Anonymous donor gives students a reason to sing
“… Land of all my dreams, land of joyful sooong.”
The words reverberated off the walls in the choir room at Garry Middle School, getting louder and higher in pitch with each note.
Suddenly, the piano stopped and music teacher Pat Gunning came off her stool, waving her arms in a way that said, “wait, wait.”
“If you don’t have a smile on your face when you are doing this, something’s wrong,” Gunning said to the girls on the risers in front of her. Gunning returned to behind the piano, arms up, ready to try it again.
“Just think about our gift,” the teacher said.
In an instant, dozens of eighth-grade girls wore silly grins, and the melody continued, better and more upbeat than before.
The “gift” had most everyone at the northeast Spokane school singing with joy after an anonymous person dropped off a $20,000 donation Monday to the school’s music programs.
And if that miracle wasn’t enough, the mystery donor also bought a new piano for the choir room – because the pads on the old upright were rubbed bare and it wouldn’t stay tuned – and agreed to purchase nearly $10,000 worth of instruments.
“It’s beyond amazing,” said Gunning, who has been teaching for 34 years.
At a school like Garry, where 75 percent of students come from low-income families that qualify for free or reduced-price lunch, the generous donation brings much needed equality, she said. It also comes at a time when shrinking budgets and a focus on academics at the state and federal levels has squeezed out funding for some supplementary programs.
“We often don’t have enough instruments to loan out and some families can’t afford to rent them or buy them,” said Principal Brenda Meenach.
Garry students in the band and orchestra don’t have uniforms or performance outfits. They often show up to concerts and parades mismatched.
Some choir students didn’t have robes and couldn’t attend festivals.
“Everybody else would be all dressed up, and we weren’t,” said orchestra student Celine Clark, 13. “Now we will. It makes us feel better.”
Fundraisers by parent groups and the Associated Student Body generally pay for things like uniforms.
“We just don’t generate the money here,” Gunning said.
The anonymous donation will pay to outfit 120 band students and 70 orchestra students with black dress pants and shoes, button-up shirts and bow ties. For the choir, 35 additional students will get robes.

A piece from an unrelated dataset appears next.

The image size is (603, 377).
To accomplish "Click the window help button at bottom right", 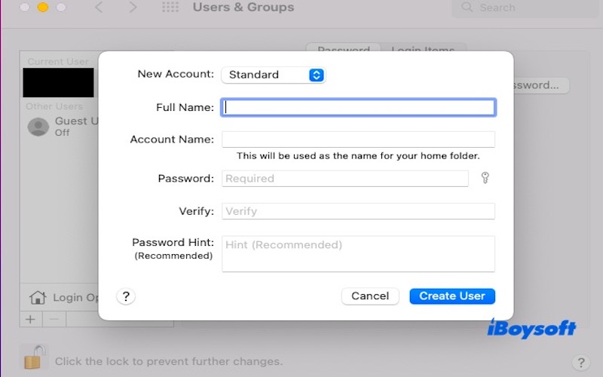I will tap(580, 362).
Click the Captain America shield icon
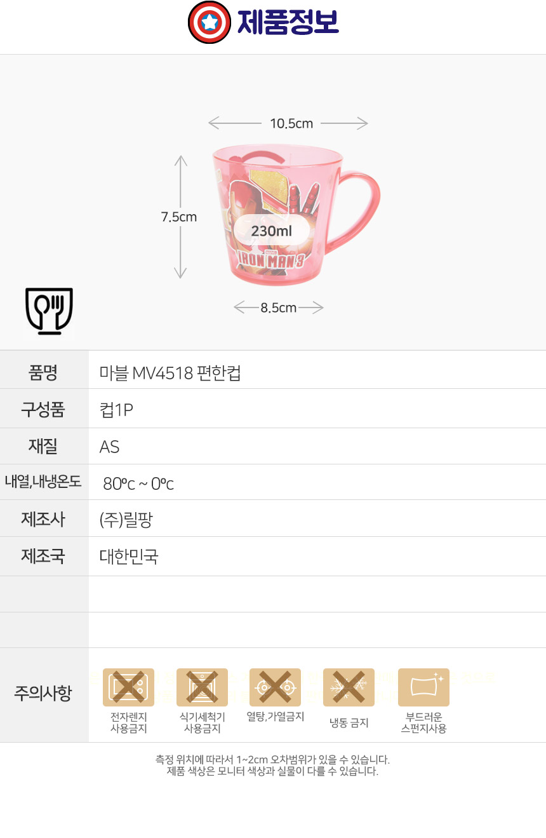The width and height of the screenshot is (546, 838). point(209,23)
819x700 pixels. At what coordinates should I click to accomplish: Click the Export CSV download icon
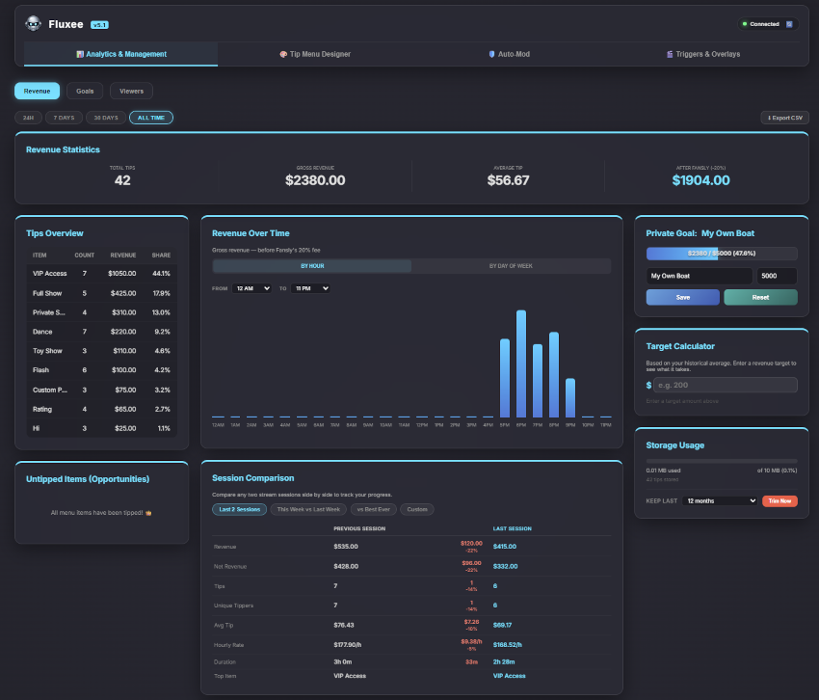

“They always sound good, and we want them to be able to look like they sound,” said band teacher Susan Peters, adding that the new look will likely boost confidence.
The donor also plans to purchase additional instruments, so that no student will have to go without. The district only has a few instruments for loan.
“In the past we haven’t been able to have a full orchestra or a full band because we haven’t had some of the more expensive instruments,” for students to borrow, like basses and cellos, Meenach said.
One student uses a cello called “Junky,” on loan from nearby Rogers High School.
At the start of the school year, Gunning and band teacher Susan Peters created a “pie in the sky” wish list for Garry’s music classes and organized a rummage sale to earn money.
The uniforms were the top priority, Peters said. They hoped to raise enough to buy a few.
During the rummage sale, the anonymous donor wandered in off the street and asked Gunning what the sale was for. Gunning showed the donor the wish list, and on Monday the person called and asked if he or she – even the donor’s gender is a secret – could make a cash donation.
“I thought maybe $50 at the most,” Gunning said. “Any amount would have been wonderful.”
The donation that came shocked everyone.
“We were flabbergasted,” Peters said.
The donor asked to remain completely anonymous but did tell school officials about “some rough times when pennies needed to be rubbed together to make ends meet.”
“I think a lot of our kids can identify with that,” Peters said.
While the donor’s identity is still a secret, it hasn’t stopped the students from writing hundreds of thank-you notes made out to “Dear Anonymous” and “Our Generous Angel.”
Students are also brainstorming ways they can “pay it forward” themselves.
“To me it just says to them that they are important,” Gunning said. “That they have a right to be the best they can be at all times.”